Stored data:

━━━━━━━━

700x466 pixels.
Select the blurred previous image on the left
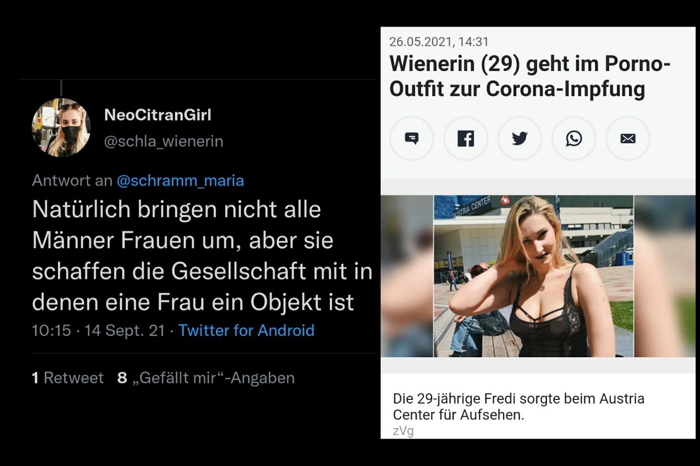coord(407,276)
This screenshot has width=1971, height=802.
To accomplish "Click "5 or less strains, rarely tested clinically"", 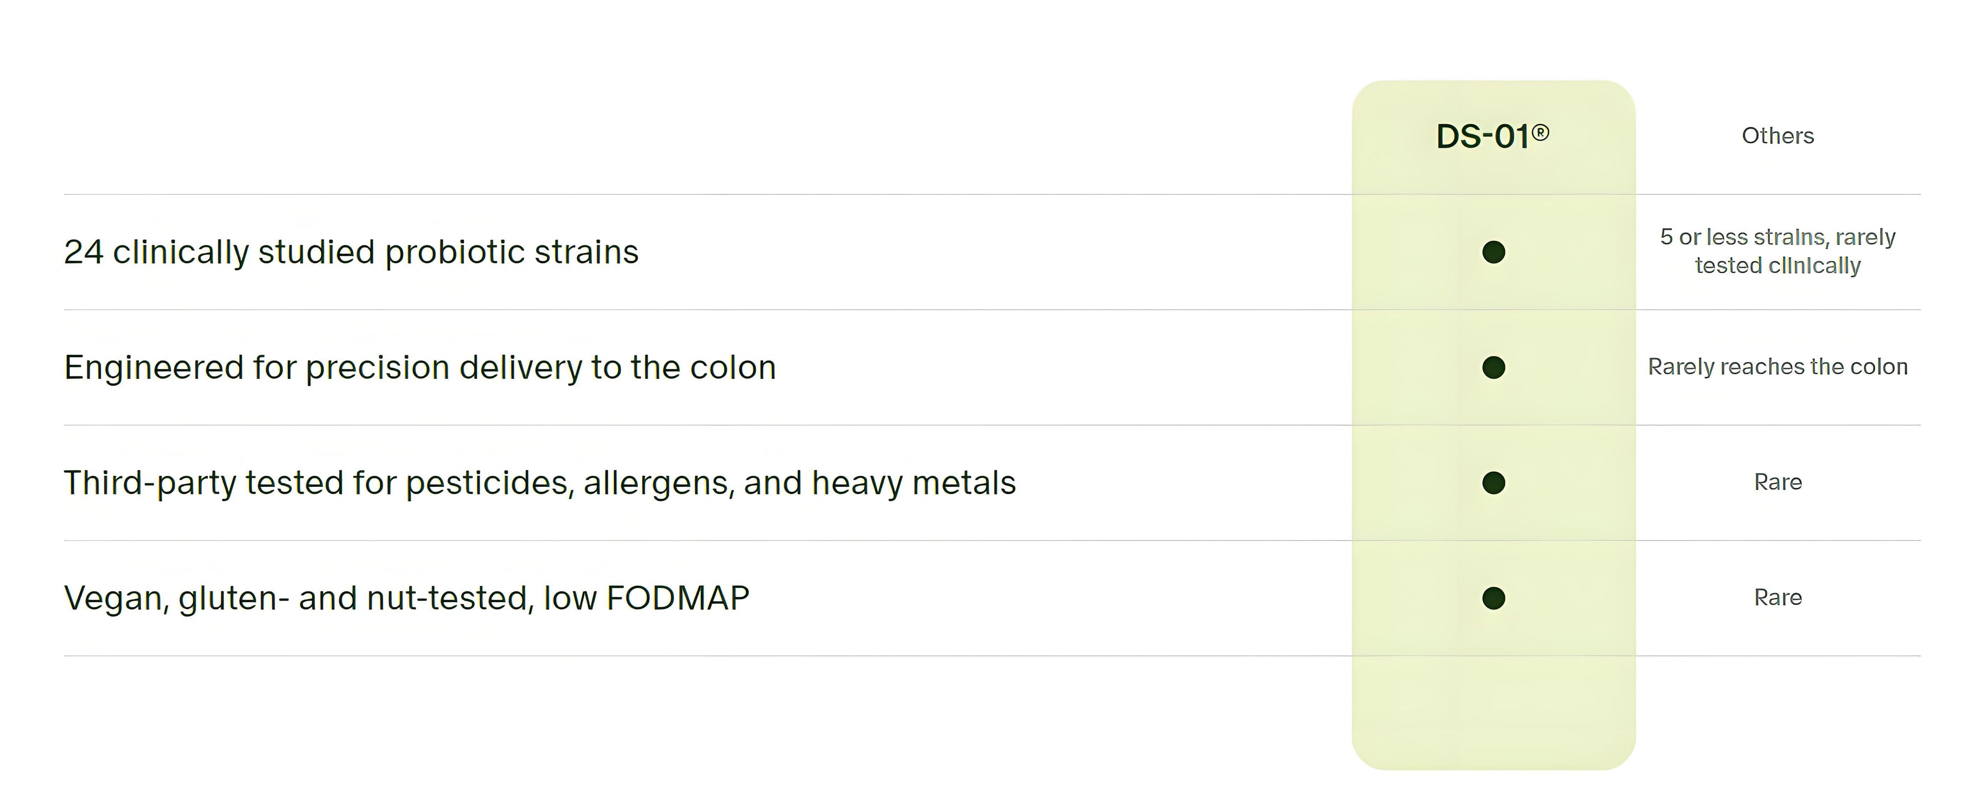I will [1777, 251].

━━━━━━━━

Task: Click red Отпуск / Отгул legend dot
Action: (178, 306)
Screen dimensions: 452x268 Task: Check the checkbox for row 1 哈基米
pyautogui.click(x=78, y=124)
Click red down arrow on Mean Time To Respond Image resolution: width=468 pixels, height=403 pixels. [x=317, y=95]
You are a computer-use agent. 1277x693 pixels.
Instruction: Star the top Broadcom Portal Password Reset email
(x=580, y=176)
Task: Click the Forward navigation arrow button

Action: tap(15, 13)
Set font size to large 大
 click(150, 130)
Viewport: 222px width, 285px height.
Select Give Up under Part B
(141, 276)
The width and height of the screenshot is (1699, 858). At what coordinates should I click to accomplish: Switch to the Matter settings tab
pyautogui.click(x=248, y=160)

━━━━━━━━

Scan the records above, then copy out each line that mentions "pixels".

== SOLUTION TO THIS EXERCISE ==
700x466 pixels.
Click red down arrow on Mean Time To Respond Image resolution: width=468 pixels, height=403 pixels. [x=317, y=95]
You are a computer-use agent. 1277x693 pixels.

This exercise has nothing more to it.